Enhancing IIoT Vision Data Transmission and Processing via Spatial-Difference-Attention-Guided Saliency Detection
Ning Jia, Xianhui Liu, Yougang Sun, Zhuang Liu · IEEE Internet of Things Journal · 2023
The swift expansion of the Industrial Internet of Things (IIoT) presents formidable challenges for both data transmission networks and processing units. In this paper, we delve into the issue of accelerating visual data transmission and processing within IIoT systems. Our approach aims to deploy visual saliency detection models in edge data collection devices to empower them with data pre-processing capabilities. To address the challenge of model lightweight deployment on edge devices, we have designed a lightweight saliency detection model. It utilizes our proposed Spatial Difference Attention-based Dynamic Fusion (SADF) module for adaptive detection of salient objects of varying scales.

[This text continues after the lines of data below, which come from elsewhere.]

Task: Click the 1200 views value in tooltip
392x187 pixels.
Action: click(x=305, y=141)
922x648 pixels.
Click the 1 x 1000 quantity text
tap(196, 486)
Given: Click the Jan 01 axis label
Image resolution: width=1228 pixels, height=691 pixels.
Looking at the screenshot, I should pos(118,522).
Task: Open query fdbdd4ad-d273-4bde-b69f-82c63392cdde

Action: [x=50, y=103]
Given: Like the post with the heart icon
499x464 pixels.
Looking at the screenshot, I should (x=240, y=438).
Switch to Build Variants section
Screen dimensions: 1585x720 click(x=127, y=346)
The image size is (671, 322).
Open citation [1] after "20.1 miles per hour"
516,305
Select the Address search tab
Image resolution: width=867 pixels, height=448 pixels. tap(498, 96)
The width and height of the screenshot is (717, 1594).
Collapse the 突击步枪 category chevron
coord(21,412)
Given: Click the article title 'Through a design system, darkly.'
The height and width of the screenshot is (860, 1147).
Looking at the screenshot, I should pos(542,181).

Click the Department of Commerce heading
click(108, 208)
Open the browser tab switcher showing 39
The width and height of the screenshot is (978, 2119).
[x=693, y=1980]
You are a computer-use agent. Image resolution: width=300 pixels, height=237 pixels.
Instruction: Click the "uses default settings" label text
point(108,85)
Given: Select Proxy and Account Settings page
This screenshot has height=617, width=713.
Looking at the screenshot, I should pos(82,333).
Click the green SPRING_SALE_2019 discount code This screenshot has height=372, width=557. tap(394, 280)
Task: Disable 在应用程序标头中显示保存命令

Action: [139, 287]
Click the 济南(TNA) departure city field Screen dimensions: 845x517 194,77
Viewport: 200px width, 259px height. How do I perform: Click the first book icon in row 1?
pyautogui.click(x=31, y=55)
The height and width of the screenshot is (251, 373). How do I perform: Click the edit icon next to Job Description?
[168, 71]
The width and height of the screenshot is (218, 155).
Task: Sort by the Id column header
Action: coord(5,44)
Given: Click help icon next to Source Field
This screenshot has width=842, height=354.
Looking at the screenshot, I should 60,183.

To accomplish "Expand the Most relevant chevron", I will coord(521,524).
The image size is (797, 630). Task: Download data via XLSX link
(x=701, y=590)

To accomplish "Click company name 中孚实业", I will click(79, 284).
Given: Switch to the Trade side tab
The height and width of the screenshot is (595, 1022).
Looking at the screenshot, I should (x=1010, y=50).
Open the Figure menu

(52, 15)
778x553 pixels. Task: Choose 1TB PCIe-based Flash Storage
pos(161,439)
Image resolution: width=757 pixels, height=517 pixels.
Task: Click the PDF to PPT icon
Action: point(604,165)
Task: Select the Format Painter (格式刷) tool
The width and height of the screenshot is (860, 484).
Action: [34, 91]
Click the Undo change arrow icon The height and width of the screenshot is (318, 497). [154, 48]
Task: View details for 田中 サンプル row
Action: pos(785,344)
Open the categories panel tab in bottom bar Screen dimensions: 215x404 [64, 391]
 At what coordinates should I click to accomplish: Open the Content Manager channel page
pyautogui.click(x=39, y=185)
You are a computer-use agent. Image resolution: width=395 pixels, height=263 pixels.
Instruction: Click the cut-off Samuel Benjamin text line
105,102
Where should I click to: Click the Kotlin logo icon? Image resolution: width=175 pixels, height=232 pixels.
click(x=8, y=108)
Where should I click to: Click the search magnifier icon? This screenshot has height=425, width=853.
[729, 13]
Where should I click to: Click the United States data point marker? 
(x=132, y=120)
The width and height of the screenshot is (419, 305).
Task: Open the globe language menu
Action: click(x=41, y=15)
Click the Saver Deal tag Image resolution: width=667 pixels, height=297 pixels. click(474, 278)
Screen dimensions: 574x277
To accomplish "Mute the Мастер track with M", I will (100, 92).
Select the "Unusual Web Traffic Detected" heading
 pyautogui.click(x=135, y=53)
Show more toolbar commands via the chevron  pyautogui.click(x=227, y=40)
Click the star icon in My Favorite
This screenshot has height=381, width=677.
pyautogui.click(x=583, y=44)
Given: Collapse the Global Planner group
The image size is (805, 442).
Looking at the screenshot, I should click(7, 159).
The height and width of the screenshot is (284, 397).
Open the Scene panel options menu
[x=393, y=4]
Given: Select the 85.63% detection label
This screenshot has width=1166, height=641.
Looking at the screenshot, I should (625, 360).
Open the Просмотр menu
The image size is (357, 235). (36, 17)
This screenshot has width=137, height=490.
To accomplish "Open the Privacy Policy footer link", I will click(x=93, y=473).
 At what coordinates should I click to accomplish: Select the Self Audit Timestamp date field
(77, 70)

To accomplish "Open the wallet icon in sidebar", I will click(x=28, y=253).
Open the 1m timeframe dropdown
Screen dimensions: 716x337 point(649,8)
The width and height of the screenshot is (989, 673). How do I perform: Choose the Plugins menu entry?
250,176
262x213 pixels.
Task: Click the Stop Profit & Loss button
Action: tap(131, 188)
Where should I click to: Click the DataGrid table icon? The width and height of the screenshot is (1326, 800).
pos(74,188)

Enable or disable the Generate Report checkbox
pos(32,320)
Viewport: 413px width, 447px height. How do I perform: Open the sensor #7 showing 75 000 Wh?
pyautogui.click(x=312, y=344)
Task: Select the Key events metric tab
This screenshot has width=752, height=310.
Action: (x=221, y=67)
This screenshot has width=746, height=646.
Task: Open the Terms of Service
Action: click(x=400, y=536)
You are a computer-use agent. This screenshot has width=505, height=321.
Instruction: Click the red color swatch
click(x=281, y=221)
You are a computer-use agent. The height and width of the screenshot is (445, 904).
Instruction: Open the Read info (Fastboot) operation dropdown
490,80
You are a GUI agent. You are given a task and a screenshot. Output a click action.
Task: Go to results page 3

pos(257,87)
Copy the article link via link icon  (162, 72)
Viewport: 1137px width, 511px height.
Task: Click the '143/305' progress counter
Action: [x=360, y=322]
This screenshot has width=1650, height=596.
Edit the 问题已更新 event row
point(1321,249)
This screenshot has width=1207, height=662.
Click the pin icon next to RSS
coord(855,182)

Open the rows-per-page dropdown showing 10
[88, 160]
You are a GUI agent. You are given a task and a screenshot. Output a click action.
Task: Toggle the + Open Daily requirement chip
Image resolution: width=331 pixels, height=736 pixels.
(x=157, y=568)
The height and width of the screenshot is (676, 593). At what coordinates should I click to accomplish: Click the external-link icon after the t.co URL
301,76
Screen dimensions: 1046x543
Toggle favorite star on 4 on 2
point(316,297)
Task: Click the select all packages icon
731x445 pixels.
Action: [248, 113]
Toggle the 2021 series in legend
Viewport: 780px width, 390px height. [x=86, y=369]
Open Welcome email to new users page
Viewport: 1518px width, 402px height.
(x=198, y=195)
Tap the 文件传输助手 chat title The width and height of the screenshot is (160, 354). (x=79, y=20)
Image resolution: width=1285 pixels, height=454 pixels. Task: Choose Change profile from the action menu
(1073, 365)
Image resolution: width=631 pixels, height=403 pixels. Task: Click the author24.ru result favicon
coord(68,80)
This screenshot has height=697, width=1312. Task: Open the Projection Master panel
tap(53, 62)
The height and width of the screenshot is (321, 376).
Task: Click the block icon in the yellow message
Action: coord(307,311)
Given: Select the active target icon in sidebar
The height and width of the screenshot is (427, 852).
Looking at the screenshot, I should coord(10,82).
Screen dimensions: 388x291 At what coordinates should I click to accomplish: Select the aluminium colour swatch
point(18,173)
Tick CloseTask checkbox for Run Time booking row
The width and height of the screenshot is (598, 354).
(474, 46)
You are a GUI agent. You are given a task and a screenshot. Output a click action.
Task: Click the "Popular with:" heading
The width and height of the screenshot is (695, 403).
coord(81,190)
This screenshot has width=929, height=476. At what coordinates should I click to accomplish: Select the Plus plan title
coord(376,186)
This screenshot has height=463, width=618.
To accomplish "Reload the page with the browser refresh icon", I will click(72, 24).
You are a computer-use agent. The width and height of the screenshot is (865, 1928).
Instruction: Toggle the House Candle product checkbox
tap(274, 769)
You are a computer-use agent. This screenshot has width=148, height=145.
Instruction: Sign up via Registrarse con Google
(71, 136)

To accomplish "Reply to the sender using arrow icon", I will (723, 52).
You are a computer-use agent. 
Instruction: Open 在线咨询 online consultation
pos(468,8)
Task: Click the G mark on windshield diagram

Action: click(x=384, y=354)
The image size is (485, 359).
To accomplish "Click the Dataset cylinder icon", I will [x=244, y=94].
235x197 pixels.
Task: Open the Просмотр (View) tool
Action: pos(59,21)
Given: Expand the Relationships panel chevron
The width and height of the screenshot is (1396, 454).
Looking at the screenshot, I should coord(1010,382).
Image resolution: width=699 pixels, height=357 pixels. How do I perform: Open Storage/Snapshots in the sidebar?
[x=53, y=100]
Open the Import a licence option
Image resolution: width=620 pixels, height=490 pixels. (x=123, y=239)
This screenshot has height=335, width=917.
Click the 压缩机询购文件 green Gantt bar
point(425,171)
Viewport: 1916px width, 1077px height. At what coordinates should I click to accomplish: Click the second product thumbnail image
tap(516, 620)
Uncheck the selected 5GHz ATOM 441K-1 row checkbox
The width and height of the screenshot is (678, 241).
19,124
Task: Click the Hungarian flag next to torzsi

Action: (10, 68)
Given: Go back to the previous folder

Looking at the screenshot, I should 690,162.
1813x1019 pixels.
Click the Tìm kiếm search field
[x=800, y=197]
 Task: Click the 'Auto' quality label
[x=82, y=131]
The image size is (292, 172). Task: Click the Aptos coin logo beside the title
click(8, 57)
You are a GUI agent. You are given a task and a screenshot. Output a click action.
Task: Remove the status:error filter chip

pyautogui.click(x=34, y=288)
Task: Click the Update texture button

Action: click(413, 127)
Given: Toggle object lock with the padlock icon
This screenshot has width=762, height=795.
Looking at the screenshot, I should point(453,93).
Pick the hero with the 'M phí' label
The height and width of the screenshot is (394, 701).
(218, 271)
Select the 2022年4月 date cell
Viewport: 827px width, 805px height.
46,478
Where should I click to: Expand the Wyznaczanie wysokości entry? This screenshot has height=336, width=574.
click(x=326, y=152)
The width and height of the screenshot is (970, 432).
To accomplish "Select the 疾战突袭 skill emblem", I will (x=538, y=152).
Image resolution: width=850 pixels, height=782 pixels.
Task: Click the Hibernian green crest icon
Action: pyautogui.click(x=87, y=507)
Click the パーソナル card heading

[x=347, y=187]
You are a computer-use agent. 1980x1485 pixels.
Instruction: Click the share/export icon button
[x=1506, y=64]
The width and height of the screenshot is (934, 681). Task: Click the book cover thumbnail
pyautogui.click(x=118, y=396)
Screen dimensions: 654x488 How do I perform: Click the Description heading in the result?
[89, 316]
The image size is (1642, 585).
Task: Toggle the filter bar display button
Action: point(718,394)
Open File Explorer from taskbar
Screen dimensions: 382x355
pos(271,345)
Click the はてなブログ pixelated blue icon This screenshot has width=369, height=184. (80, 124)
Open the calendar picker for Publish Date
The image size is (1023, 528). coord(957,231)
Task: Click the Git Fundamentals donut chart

As our model outputs retain only task-relevant information from the images, it maximizes compression on the raw data, significantly reducing the volume of data subsequent tasks and transmission networks need to process. This enhances the speed of data processing. Finally, extensive experimentation across multiple datasets demonstrates that our proposed model achieves a balance between performance and efficiency. Ultimately, this paper presents an effective avenue for efficiently handling data within IIoT systems by combining edge computing nodes with intelligent models.